Who: ONLY periods 1, 2 & 3
Set-up: Each of you has now read “The Wife of Bath’s Tale”, a story within a story within a story within a story that attempts to disect very complex gender politics (that are as relevant today as they were in the Middle Ages when Chaucer wrote The Canterbury Tales).
Challenge: Was the knight punished ‘fairly’ for his ‘crime’?
Note: This is NOT as simple as you might think from a plot-level. Anyone who chooses this option should consider the following:
- What was the actual crime?
- What does it mean that women were ‘given’ the right to ‘punish’ him?
- Was he truly ‘punished’?
- What was the lesson the wife was trying to teach him?
- Did the knight truly ‘learn’?
- Did the knight truly ‘love’ his wife?
- What lesson is the Wife of Bath suggesting by the wife’s magical change at the end of the story?
- What are we — as the reader — supposed to assume with Chaucer (male author) and the Wife of Bath (female character) co-constructing this story to have the old woman punish the knight in this unique manner?

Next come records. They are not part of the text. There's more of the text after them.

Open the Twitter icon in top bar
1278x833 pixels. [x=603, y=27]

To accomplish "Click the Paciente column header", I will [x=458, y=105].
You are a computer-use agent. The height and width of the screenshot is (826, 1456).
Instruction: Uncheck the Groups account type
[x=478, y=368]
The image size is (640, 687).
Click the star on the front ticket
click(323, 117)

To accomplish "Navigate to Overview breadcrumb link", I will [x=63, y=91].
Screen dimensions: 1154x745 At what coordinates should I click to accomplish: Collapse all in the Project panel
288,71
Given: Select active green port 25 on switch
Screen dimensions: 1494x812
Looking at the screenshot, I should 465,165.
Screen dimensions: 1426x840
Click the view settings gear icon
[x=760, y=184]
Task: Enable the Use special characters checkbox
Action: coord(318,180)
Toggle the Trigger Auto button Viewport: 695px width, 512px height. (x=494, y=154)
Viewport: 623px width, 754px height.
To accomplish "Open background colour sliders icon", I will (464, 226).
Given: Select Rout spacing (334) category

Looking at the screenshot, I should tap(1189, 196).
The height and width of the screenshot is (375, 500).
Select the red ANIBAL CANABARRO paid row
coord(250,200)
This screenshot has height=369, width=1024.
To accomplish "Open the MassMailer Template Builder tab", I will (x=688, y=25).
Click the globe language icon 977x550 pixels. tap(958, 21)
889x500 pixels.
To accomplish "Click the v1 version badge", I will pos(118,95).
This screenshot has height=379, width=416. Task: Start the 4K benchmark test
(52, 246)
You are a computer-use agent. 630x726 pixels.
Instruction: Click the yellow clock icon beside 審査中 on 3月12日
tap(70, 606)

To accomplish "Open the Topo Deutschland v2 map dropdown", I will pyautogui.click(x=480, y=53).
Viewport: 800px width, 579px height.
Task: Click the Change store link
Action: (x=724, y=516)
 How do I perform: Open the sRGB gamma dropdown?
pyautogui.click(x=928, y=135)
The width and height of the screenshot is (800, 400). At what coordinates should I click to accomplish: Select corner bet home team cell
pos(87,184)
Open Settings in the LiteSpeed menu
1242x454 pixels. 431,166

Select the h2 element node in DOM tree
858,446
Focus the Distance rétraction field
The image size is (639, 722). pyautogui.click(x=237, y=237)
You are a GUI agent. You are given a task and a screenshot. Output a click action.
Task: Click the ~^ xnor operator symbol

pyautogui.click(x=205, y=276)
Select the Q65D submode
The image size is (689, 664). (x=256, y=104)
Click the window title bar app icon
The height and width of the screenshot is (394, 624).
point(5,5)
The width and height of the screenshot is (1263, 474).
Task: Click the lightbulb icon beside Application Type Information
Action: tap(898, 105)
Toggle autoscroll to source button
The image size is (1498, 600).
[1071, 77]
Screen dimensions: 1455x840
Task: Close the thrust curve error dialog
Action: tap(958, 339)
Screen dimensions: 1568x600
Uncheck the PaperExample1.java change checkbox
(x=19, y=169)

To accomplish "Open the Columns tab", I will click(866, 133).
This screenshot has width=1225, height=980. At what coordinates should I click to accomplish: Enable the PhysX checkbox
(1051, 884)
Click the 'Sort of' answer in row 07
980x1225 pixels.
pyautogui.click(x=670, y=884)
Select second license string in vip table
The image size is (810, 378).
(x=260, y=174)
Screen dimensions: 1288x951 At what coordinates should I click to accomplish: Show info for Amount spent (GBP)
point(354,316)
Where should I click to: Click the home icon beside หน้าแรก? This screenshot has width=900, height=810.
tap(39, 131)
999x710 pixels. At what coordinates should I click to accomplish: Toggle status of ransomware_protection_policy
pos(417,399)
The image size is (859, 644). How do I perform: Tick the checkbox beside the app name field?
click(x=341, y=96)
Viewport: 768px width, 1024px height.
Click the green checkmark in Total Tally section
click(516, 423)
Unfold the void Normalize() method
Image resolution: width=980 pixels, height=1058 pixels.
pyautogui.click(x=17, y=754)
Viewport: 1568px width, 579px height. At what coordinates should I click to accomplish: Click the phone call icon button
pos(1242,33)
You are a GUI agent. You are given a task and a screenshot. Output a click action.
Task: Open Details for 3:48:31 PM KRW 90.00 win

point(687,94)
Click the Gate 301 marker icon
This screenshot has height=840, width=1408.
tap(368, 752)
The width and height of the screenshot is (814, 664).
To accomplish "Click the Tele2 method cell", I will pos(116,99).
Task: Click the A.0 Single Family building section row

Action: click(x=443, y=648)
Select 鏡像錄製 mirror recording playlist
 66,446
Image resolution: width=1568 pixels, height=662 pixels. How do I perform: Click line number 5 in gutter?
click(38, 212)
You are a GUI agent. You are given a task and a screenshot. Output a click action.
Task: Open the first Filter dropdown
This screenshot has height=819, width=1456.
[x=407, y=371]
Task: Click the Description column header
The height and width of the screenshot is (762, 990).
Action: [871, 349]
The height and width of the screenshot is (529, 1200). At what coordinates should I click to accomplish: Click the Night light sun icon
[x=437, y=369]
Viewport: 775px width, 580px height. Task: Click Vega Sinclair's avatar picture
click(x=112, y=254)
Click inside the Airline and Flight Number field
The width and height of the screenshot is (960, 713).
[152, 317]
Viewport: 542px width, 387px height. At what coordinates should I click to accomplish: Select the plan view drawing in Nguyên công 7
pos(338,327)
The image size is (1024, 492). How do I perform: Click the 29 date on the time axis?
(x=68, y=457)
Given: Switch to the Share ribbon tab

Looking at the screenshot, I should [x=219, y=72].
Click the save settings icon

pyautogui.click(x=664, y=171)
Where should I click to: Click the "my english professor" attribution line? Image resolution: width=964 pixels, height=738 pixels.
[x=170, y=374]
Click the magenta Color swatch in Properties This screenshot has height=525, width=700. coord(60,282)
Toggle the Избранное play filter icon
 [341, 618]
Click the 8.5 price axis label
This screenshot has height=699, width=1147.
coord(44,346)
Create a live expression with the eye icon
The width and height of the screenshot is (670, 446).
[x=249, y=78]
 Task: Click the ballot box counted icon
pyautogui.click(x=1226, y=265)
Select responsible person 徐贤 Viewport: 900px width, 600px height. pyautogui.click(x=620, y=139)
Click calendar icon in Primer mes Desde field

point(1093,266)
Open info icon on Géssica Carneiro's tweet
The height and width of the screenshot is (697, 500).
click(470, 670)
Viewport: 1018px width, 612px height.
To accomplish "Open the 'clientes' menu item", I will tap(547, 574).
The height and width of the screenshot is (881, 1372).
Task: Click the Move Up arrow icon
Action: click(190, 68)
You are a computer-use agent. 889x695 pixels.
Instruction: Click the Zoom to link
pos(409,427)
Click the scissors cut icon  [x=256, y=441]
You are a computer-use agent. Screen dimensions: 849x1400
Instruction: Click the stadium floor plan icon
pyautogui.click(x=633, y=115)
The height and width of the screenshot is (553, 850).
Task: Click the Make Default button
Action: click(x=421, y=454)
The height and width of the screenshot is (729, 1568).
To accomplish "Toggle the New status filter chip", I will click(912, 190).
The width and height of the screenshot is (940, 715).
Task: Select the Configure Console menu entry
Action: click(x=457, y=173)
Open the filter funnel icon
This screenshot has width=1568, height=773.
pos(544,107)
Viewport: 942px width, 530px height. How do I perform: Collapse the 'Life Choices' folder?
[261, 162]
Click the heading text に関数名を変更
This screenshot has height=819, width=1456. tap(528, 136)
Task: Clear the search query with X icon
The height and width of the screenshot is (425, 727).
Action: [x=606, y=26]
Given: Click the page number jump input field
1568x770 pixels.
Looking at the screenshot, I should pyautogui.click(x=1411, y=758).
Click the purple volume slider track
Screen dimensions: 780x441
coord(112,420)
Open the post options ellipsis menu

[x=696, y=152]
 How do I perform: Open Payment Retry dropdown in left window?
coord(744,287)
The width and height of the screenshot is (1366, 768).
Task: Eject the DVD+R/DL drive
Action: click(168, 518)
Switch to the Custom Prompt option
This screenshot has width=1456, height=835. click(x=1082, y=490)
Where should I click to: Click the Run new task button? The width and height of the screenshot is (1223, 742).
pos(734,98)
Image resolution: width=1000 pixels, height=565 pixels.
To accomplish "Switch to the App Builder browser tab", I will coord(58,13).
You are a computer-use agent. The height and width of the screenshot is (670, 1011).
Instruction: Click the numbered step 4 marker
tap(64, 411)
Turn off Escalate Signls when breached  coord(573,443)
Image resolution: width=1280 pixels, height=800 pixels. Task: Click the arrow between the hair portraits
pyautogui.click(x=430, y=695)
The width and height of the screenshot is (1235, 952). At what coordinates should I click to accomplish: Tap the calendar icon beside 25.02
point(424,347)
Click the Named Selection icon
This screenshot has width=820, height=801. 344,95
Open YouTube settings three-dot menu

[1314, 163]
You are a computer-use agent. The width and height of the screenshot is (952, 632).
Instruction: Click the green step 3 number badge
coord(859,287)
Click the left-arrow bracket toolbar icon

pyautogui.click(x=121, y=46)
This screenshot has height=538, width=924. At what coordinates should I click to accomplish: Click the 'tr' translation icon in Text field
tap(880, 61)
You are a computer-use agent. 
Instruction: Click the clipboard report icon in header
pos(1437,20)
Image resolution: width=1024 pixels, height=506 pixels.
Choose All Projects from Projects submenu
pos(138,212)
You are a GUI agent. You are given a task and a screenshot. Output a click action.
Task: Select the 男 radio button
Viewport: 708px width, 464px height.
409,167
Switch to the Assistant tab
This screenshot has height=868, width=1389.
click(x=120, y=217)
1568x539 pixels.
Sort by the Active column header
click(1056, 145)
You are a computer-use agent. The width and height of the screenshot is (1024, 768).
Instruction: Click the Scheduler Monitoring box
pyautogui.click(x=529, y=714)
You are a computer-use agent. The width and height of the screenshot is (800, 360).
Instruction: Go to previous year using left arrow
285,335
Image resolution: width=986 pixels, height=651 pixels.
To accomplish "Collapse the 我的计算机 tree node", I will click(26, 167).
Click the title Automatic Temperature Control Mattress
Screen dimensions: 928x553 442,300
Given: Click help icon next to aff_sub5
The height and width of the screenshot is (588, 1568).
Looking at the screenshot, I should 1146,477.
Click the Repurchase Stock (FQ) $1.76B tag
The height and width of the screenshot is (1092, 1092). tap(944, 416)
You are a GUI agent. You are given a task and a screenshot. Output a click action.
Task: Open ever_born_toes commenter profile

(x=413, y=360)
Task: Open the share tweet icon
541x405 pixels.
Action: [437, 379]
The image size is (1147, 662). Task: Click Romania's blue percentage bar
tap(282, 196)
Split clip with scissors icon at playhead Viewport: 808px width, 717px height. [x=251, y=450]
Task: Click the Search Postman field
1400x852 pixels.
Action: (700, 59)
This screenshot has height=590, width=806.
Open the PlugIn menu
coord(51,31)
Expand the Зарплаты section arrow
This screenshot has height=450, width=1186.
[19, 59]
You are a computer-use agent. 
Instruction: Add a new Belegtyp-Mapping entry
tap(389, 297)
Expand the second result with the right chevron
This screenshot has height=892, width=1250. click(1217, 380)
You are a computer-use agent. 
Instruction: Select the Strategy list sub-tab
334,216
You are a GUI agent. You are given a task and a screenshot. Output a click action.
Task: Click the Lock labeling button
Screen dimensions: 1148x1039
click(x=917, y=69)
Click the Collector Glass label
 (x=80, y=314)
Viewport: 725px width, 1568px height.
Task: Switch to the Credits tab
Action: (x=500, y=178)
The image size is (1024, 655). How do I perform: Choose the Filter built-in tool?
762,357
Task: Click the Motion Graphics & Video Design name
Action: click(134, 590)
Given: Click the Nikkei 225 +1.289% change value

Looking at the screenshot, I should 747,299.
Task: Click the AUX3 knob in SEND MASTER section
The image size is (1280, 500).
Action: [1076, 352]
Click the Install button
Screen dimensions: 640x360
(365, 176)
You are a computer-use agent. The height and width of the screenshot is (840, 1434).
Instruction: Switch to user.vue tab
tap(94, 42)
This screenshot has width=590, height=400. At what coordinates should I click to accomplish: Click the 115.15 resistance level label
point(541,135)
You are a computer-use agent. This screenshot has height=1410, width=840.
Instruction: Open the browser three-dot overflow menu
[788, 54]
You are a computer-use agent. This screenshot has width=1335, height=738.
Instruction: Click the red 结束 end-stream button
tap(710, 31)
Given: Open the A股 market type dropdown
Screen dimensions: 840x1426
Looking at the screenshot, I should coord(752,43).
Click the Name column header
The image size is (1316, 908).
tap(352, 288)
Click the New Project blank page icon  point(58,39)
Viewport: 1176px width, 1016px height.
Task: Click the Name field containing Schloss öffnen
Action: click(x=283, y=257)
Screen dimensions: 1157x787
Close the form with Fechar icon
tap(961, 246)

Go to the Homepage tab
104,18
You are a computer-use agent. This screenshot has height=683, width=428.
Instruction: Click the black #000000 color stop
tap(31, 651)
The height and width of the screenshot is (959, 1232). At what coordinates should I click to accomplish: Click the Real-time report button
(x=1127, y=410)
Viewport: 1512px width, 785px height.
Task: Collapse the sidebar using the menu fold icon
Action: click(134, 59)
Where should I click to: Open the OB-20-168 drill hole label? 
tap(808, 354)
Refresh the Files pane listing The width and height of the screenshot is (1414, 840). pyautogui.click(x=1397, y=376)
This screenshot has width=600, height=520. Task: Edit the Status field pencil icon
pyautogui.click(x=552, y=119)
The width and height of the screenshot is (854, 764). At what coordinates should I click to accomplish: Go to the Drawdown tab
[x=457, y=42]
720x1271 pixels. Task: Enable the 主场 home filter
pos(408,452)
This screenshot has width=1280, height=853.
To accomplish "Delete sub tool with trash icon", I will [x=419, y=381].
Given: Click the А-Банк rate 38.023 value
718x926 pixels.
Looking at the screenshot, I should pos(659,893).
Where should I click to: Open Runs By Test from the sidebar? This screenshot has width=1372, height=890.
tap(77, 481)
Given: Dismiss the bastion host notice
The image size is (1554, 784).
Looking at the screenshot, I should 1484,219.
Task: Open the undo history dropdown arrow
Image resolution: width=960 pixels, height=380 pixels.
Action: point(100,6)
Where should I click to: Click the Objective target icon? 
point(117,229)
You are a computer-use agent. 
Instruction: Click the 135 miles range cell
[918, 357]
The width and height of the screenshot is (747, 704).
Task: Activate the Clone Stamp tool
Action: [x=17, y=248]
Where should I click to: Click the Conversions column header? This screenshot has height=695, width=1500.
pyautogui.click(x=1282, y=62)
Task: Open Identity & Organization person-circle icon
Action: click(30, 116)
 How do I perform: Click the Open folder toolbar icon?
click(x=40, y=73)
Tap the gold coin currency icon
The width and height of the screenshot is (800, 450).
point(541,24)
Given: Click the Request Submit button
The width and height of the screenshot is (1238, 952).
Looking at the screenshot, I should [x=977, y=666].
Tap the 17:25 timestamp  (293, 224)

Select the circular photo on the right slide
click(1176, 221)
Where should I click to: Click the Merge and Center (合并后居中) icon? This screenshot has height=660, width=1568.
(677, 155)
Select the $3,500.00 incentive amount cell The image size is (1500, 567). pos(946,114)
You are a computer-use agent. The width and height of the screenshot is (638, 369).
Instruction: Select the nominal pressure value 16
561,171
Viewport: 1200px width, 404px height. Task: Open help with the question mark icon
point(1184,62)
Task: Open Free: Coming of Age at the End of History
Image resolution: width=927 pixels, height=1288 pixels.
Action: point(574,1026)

- Should we be satisfied by what Chaucer is suggesting?
- Should we be satisfied by the Wife of Bath’s perspective and her choice in the story/outcome?
- Should we be satisfied by the wife’s punishment (and her eventual reward)?
- Should we be satisfied by the knight’s punishment (and his eventual reward)?
- What does all of this say about ‘us’ as members of society where gender issues — like this — continue to play out?
- Who’s ‘right’ (or morally ‘just’) in this story?
- How should women ‘behave’ in society?
- What does this say about how ‘men’ should behave?